192.168.137.75 -> 192.168.1.2 (00:00:00:00:00:00 -> ff:ff:ff:ff:ff:ff)
449.474456 main [2552] Sending 512 packets every  0.000000000 s
449.474488 main [2554] Wait 2 secs for phy reset
451.474677 main [2556] Ready...
451.475123 sender_body [1175] start, fd 3 main_fd 3
451.475923 sender_body [1290] flush tail 1023 head 500 on thread 0x7f5a09a6a700
452.476590 main_thread [2019] 499.000 pps (500.000 pkts 240.000 Kbps in 1001483 usec) 500.00 avg_batch 0 min_space
Sent 500 packets 30000 bytes 1 events 60 bytes each in 0.00 seconds.
Speed: 232.883 Kpps Bandwidth: 111.784 Mbps (raw 156.497 Mbps). Average batch: 500.00 pkts

It does maintain the protocol pointers correctly, which is a theoretical speed cost, but since all those methods are inline static, the compile may well turn it into ~nothing... certainly way less than the basic variance between runs - I've seen your patch as low as 32Kpps and as high as 740Kpps within this VM with all the same parameters, and mine likewise.
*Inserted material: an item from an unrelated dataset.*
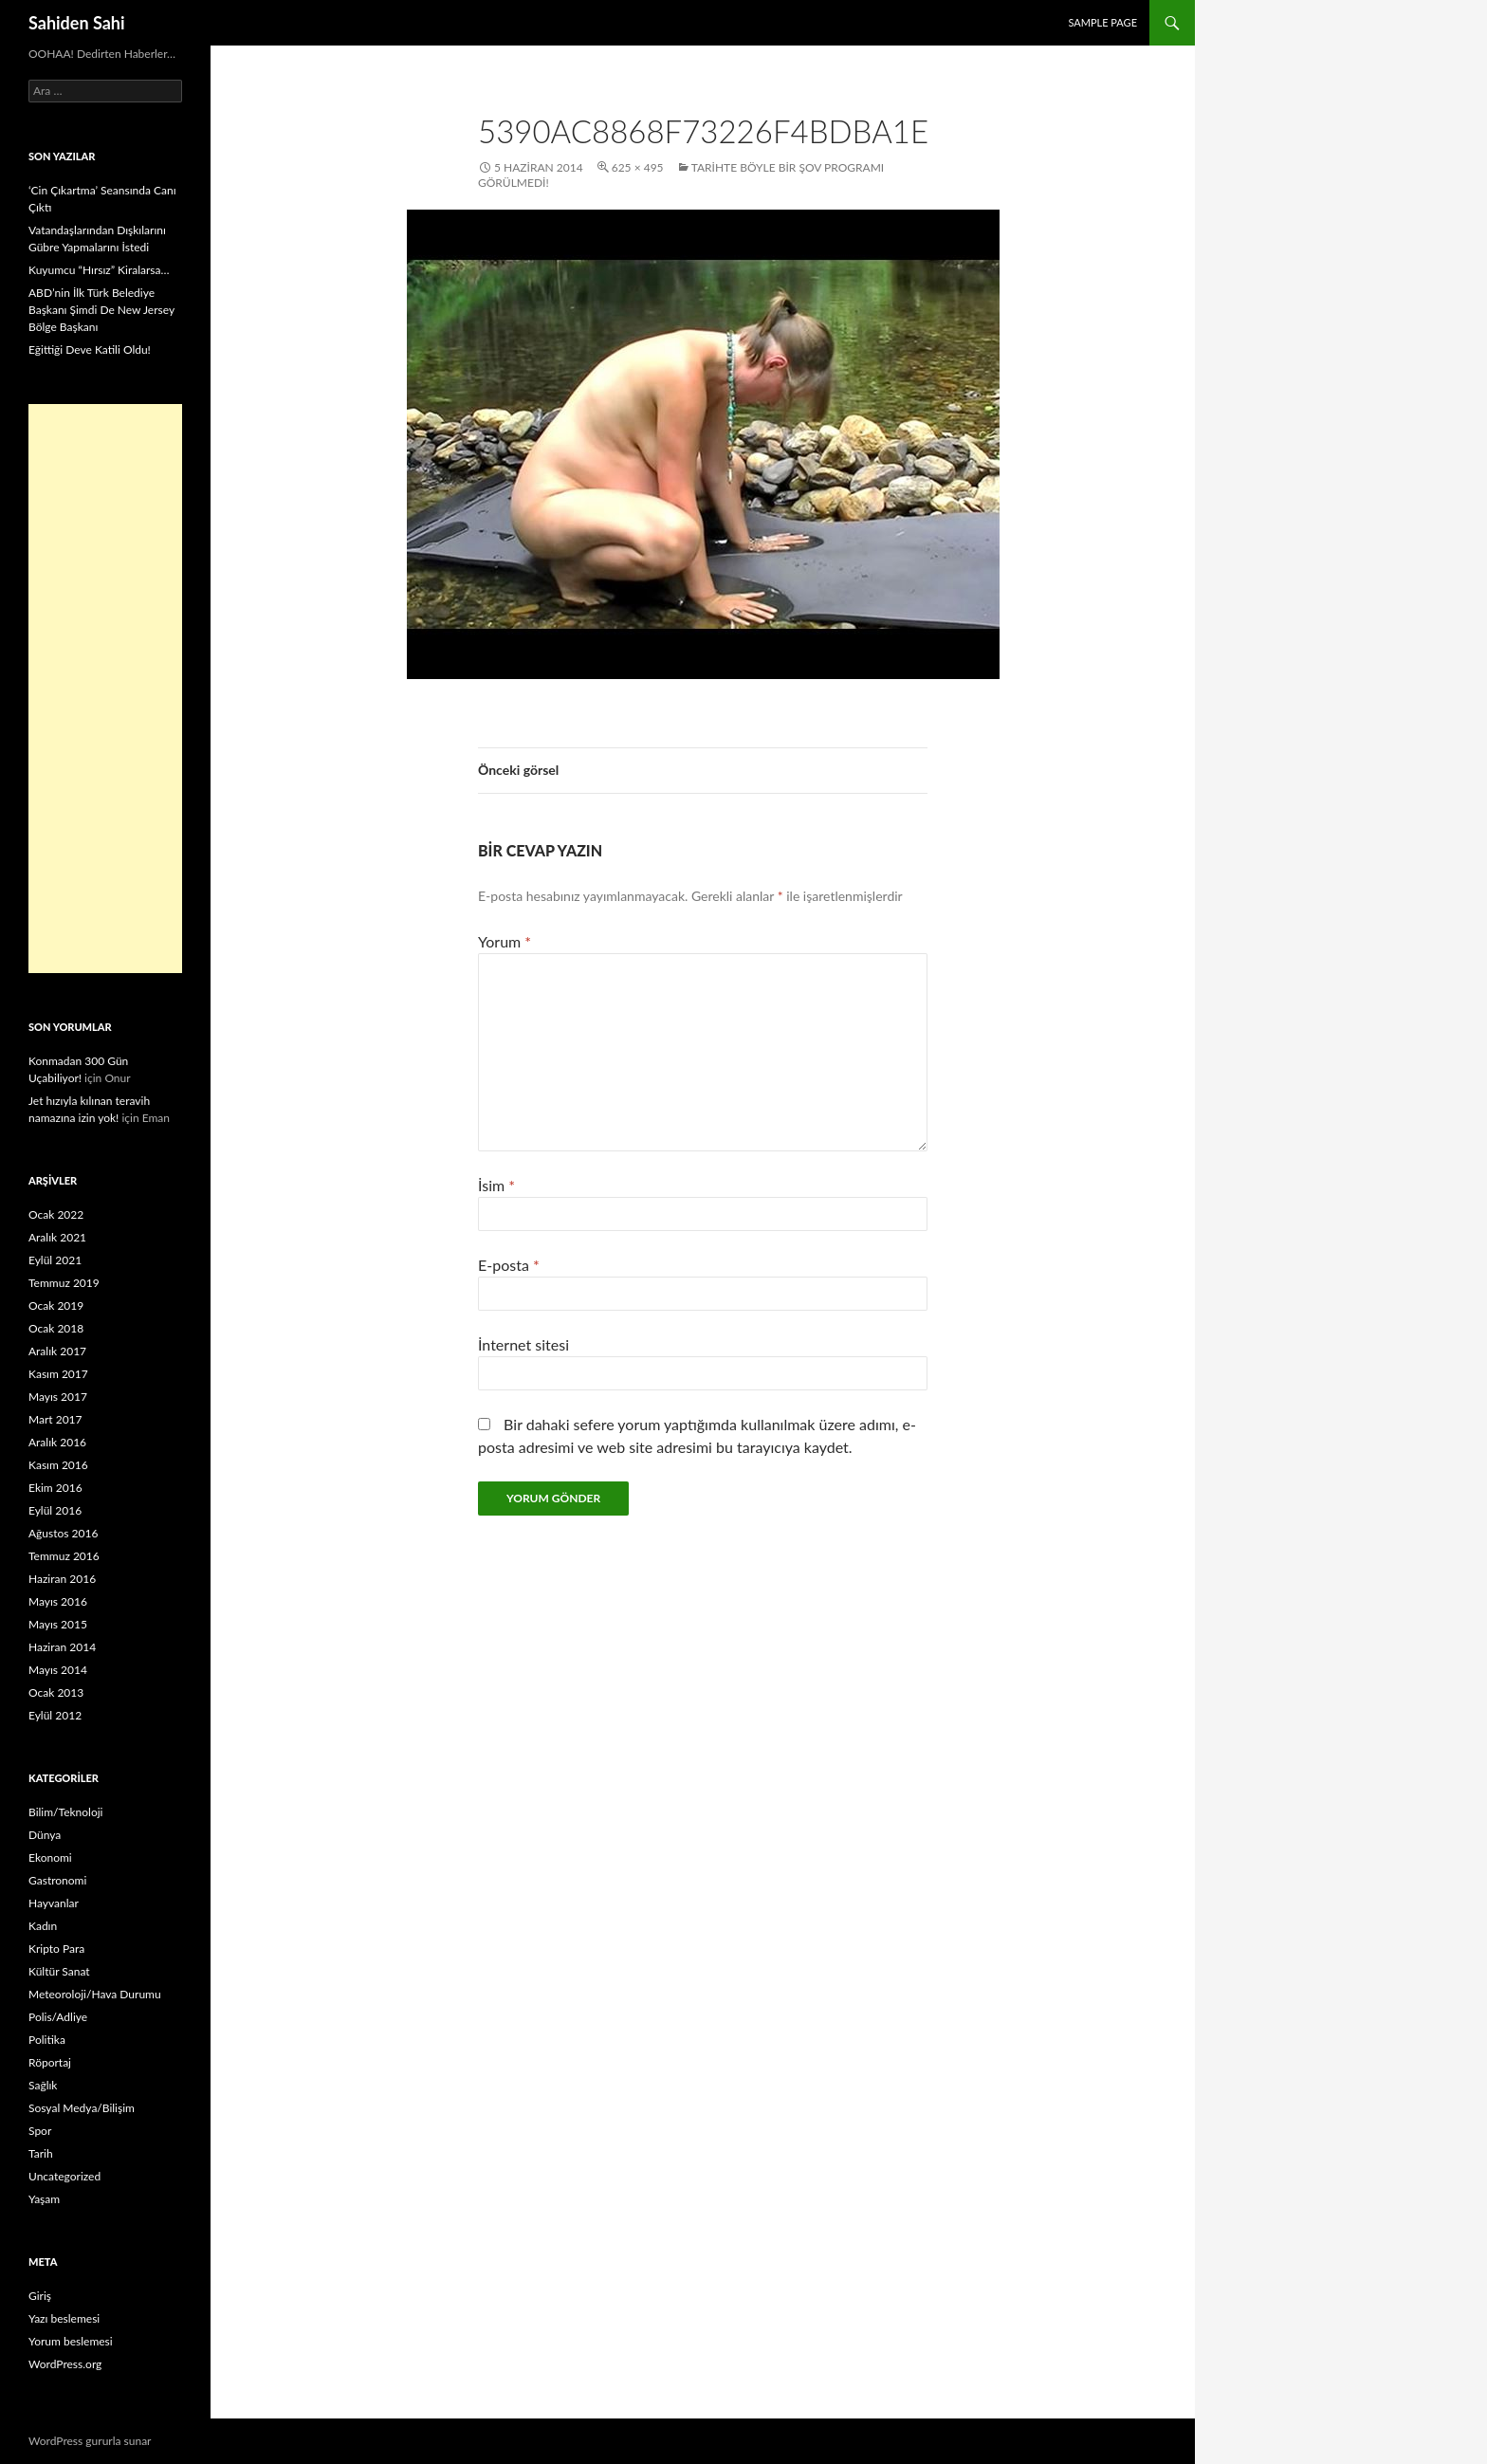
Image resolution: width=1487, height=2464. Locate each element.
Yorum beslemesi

rbtcollins commented 8 years ago

I've tested https://github.com/luigirizzo/netmap/pull/182 too now, once I set the src and dst MAC I can see its traffic externally.

vmaffione commented 8 years ago

Hi, I've seen #182 , but I'm trying to have a less redundant patch. As you see, skb_push, skb_trim, skb_reserve, etc, it's too much for a simple work and very hard to read. Also, incrementing the length by LL_RESERVED_SPACE is not optimal, because you are counting the space for Ethernet header twice.

Moreover, consider that the generic driver may be used with very fast hardware. In my testbed I've ixgbe cards, with which I get up to 3.9 Mpps with the generic adapter.

But you are right, we miss the call to skb_reset_network_header. The other ones are not needed, as I see in dev_queue_xmit_nit(). Updated the patch with your suggestions, can you please give a try?

headroom.patch.txt

rbtcollins commented 8 years ago

Hmm, LL_RESERVED_SPACE doesn't allow for ethernet header twice? Or do you mean that because netmap allows for the ethernet header, that results in use accounting for it twice? If so yes, that macro makes more sense for L3 protocols.

That said, your new patch looks like it will avoid the protocol errors while maintaining the desired headroom - I'll give it a spin later to be sure, but broadly +1 from me :)

rbtcollins commented 8 years ago

Seems ok :)

vmaffione commented 8 years ago

Exactly, a netmap buffer contains an Ethernet frame, so it has already space for the L2 header (i.e. 'len' already takes into account this). As a result, it does not make sense to account for it again through LL_RESERVED_SPACE. We just need to add headroom and tailroom.

Ok, so if your tests are ok I will merge the patch. Thanks for all your testing and tweaking! :)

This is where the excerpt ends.